The Court took the notion of "common authority" one step further in Illinois v. Rodriguez, 497 U.S. 177, 110 S.Ct. 2793, 111 L.Ed.2d 148 (1990), wherein the Court addressed a crucial issue expressly reserved in Matlock. The Court put that question as follows: "Whether a warrantless entry is valid when based upon the consent of a third party whom the police, at the time of the entry, reasonably believe to possess common authority over the premises, but who in fact [does not]." Id. at 179, 94 S.Ct. 988. The Court answered in the affirmative.
This court, too, has had occasion to explore the concept of third-party consent — and under circumstances similar to those present by the instant case. In United States v. Roark, 36 F.3d 14 (6th Cir. 1994), defendant lived in a home owned by his sister, who lived in the primary residence located on the same property, but who testified that she lacked authorization to enter her brother's home without his permission. After defendant's sister consented to a search of the home in which defendant was living, police found substantial amounts of marijuana and defendant was arrested. Defendant pled guilty to illegal drug and firearm possession, but reserved his right to appeal the district court's denial of his motion to suppress. On appeal, this court first addressed whether, as an initial matter, defendant's sister possessed the authority to consent to a search of the home of which she was the owner but in which defendant resided. The court held that defendant's sister was so authorized. Id. at 17 ("[Defendant's sister], by way of her ownership or common control, had the authority to consent to the objectionable search.") The court reversed, however, on other grounds.
Although we hold that the sheriff's deputies are entitled to qualified immunity in light of Roark, this is not to say we are in agreement that Roark was correctly decided. Roark fails to provide a rationale for its departure from the Supreme Court's concept of "common authority" as set forth in Matlock, which defines "common authority" as
the mutual use of the property by persons generally having joint control for most purposes so that it is reasonable to recognize that any of the co-inhabitants has the right to permit the inspection in his own right and that others have assumed the risk that one of their members might permit the common area to be searched.
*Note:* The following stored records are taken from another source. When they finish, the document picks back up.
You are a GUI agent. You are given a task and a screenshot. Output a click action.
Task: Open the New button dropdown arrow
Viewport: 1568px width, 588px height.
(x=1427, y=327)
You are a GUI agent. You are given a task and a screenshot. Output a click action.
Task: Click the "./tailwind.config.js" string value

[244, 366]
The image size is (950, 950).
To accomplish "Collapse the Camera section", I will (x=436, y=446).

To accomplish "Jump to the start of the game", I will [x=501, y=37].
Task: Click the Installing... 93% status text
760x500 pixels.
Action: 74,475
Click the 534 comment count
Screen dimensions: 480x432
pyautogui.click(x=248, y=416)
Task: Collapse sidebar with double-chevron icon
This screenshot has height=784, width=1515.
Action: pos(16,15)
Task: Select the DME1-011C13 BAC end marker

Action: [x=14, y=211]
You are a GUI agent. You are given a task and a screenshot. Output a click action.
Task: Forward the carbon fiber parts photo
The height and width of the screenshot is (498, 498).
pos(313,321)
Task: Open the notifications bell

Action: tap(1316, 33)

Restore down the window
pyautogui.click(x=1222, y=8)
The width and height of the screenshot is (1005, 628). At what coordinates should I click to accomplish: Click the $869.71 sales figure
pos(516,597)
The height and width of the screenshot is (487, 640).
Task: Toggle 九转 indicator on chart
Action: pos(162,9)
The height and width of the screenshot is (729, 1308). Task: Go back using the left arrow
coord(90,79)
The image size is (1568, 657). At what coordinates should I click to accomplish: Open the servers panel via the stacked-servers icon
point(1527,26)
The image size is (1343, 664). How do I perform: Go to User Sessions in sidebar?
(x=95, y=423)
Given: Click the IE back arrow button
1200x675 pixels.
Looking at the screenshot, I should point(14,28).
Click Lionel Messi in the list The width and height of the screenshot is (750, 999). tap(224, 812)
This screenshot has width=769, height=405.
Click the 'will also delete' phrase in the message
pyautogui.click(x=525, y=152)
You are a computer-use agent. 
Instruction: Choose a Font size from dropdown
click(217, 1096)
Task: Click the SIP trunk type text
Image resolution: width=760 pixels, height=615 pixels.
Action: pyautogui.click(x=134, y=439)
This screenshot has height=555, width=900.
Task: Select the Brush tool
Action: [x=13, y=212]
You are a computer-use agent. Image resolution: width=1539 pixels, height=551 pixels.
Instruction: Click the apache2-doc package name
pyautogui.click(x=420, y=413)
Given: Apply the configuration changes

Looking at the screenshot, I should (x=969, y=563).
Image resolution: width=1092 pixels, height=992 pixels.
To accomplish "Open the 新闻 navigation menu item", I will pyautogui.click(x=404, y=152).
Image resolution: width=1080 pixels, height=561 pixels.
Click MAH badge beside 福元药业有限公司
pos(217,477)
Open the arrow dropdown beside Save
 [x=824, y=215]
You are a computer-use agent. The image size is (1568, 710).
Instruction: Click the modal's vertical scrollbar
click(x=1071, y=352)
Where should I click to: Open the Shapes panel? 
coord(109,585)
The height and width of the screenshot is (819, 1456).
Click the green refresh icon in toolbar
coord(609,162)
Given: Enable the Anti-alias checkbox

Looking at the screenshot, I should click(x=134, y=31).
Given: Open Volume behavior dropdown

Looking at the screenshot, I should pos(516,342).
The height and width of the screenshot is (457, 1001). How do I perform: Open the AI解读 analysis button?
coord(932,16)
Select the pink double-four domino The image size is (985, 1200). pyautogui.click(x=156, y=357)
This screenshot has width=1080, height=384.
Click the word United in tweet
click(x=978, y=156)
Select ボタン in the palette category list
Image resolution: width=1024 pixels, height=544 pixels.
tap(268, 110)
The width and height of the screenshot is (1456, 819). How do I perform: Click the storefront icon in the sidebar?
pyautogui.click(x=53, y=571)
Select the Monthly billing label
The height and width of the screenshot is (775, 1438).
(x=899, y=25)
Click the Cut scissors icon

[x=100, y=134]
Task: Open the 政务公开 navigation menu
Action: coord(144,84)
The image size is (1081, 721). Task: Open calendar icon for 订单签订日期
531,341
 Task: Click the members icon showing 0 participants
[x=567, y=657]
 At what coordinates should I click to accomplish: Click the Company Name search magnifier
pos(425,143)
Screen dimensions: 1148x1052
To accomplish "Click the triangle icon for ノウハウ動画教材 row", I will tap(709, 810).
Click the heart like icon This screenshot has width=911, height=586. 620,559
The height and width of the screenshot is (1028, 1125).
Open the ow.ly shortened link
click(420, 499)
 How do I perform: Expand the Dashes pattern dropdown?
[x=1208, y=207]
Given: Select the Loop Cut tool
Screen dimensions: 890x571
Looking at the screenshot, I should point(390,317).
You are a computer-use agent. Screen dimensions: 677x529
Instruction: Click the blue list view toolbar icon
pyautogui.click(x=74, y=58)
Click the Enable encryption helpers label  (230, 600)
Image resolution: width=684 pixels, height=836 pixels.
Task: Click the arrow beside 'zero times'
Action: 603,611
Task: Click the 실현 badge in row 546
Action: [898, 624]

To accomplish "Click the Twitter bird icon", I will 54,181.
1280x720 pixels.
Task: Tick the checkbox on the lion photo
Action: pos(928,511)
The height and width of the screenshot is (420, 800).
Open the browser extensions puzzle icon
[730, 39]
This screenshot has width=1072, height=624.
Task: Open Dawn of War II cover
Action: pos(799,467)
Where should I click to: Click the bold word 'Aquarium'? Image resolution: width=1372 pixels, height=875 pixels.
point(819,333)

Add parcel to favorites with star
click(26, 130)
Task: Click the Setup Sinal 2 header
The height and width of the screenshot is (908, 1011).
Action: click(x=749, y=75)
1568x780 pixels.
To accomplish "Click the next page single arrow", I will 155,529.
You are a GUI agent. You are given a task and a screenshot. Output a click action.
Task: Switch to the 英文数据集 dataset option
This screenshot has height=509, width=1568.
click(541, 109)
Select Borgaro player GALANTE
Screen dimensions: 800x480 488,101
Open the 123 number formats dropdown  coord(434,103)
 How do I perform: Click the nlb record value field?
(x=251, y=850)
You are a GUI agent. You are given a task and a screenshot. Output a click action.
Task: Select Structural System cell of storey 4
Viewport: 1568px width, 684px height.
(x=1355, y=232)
Matlock, 415 U.S. at 172, 94 S.Ct. 988. If Roark were generally applied, then, for example, an absentee landlord would have the ability to consent to the search of a tenant's residence. That is not the law. See, e.g., Chapman v. United States, 365 U.S. 610, 81 S.Ct. 776, 5 L.Ed.2d 828 (1961) (holding that a landlord cannot validly consent to the search of a house he has rented to another). Because the issue before us is qualified immunity, rather than a direct challenge to Roark, we have no need to explore the matter any further in this case.
IV. Conclusion
For the reasons expressed herein, the decision of the district court denying the defendants qualified immunity is REVERSED and the case is REMANDED for proceedings consistent with this opinion.